Dennis and I are silent as we drive along until . . . SQUIRREL!
Me: “Stop the car! Now!”
Him: “What? What’s wrong?”
Me: “Cloud mountains. Must. Take. Picture.”
Later at Hartwick Pines, I snap pictures of every sign and every display. A little research for my WIP. I linger in the bunkhouse and imagine my great-great-grandfather’s decor over and on his bunk that undoubtedly included his hammered dulcimer wrapped in burlap at the foot. I stop to write down things like Sweet Dark Burly Tobacco, Woman’s Heart Tobacco, Dr. Sages Catarrah Remedy, and Bradley-Metcalf (Makers of Good Shoes Since 1843.) I snap more pictures.
Me: “Does my taking so many pictures bug you?”
Him: “No. Not really. Well, sometimes, it gets old.”
Old? Did he just call me OLD?
We walk the Old-Growth Trail, taking us back to a time when “White Pine Was King” and note the “last remnants of Michigan’s virgin white pine forest” and gaze upon the “Monarch’s” remains. The Monarch is the “most famous tree” in the park.
“Unfortunately, the Monarch lost its live crown in a wind storm in 1992 and died four years later. Before the storm, the Monarch stood 155 feet tall with a circumference of 12 feet. It was about 325 years old when it died. We don’t know when the rest of the Monarch will come tumbling down. It could be today, next week or years from now.”
We contemplate the fallen crown on the ground and raise our eyes to the remaining trunk.
The Monarch is/was old. And none of us know when we will come tumbling down, either. Even if we’re not “old.”
Later we stop in front of the house I grew up in. The one my dad built on to the front of our six-room motel. The “little house” is still there, too–four rooms and a screened porch–that housed five of us until my parents decided that I, as the oldest, needed my own personal space and moved me into one of the motel rooms.

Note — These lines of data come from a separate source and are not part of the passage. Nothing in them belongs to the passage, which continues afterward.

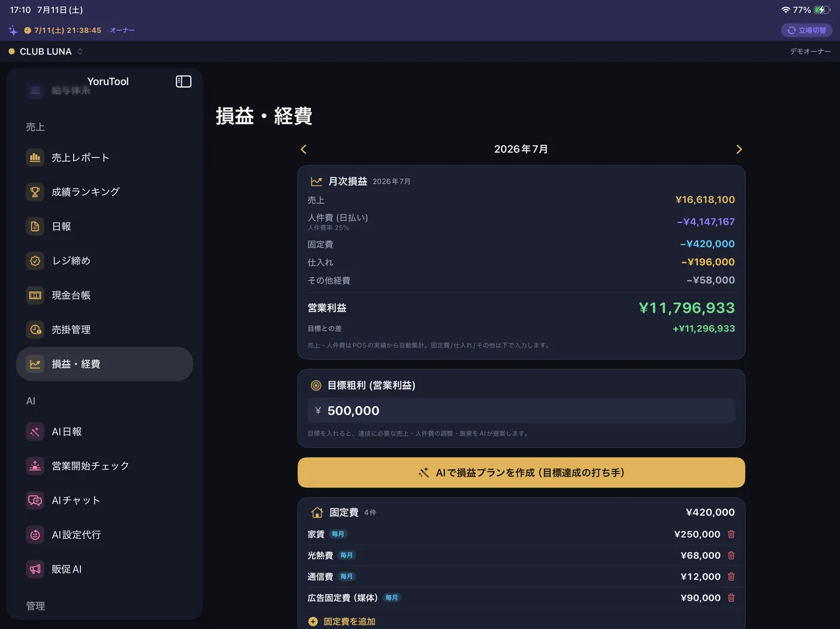Open the AIチャット sidebar item
This screenshot has width=840, height=629.
tap(104, 500)
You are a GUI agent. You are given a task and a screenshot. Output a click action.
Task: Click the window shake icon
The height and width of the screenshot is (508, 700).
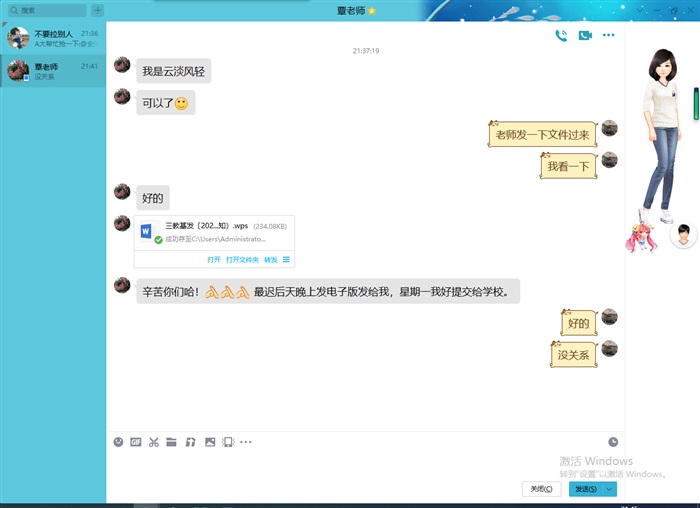click(x=227, y=442)
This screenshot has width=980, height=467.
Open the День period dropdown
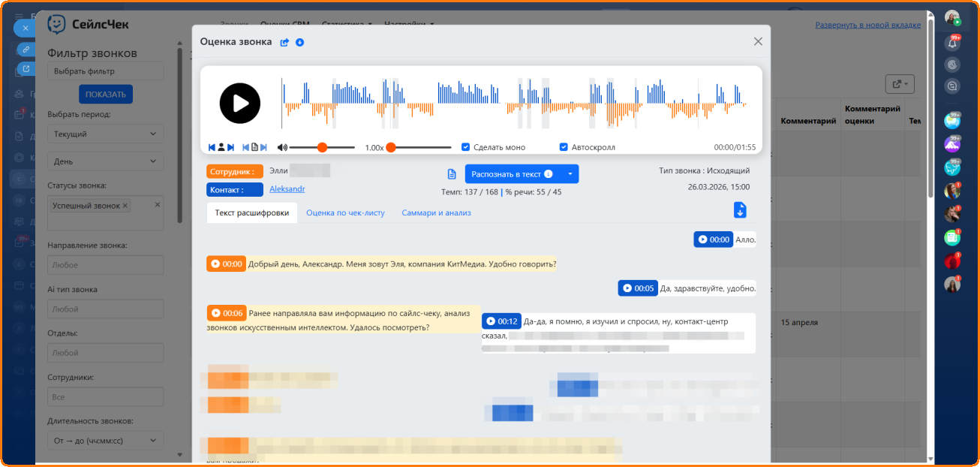coord(105,161)
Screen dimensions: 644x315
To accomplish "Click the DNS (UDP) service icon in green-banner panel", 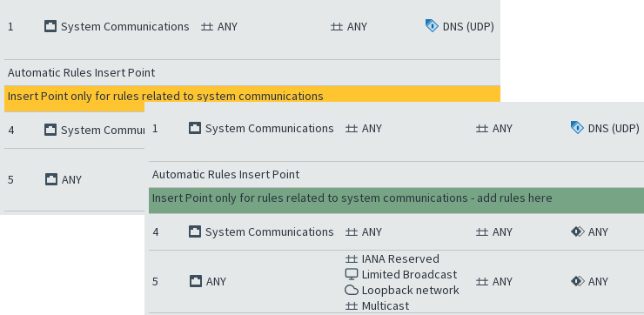I will (577, 128).
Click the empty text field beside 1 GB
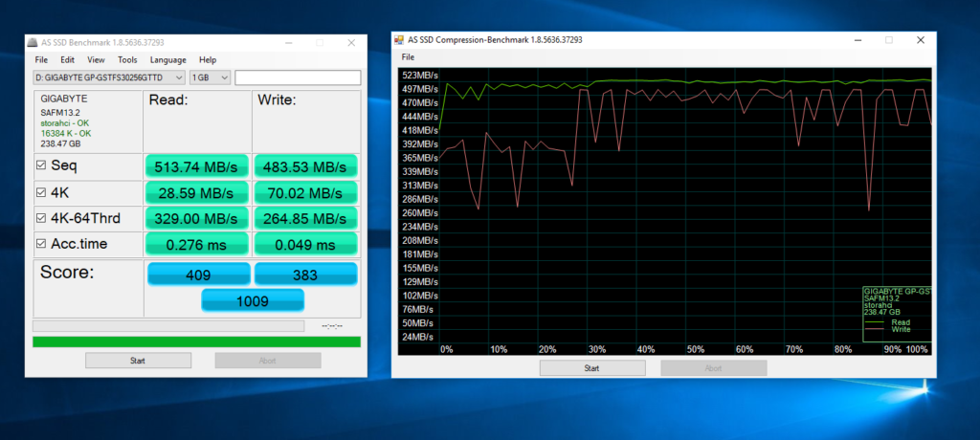 point(298,77)
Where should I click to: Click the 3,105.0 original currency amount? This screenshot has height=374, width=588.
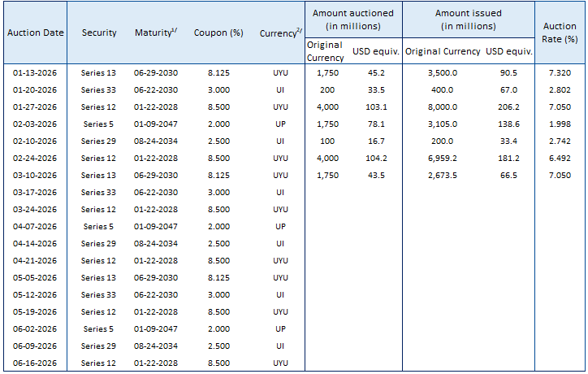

We don’t ask to walk down to “our” lakefront, but we drive around to the other side of the horseshoe (Horseshoe Lake), and I remember memories from long ago. And there, still, are the lily pads I loved, topped with the yellow blooms that always held bugs. I used to pick bouquets from the boat.
I hung out on the lake and in the woods alone when I was a kid. I made “fern forts,” by stomping some ferns down flat leaving leafy walls, had little picnics. I take pictures of some of “my” ferns. They seemed a lot taller back then.
When I was young.
We’re “up north” this week to visit family and hang out at Alpenfest–the 46th year. I was the third queen in 1967. And yes, the family teases me about being an “old queen.” I prefer the term, “past queen.” My mom likes to say I’m the “queen who became a King.” When I meet people in town, I love being told I don’t look “that old.”
Speaking of old, those high-speed hand dryers scare me. I envision them stealing my skin’s elasticity leaving my hands looking like overstretched crepe paper that never returns to its original shape.
I leave you with a video of Dennis and me on longer trips. We may be old. But we can still have fun.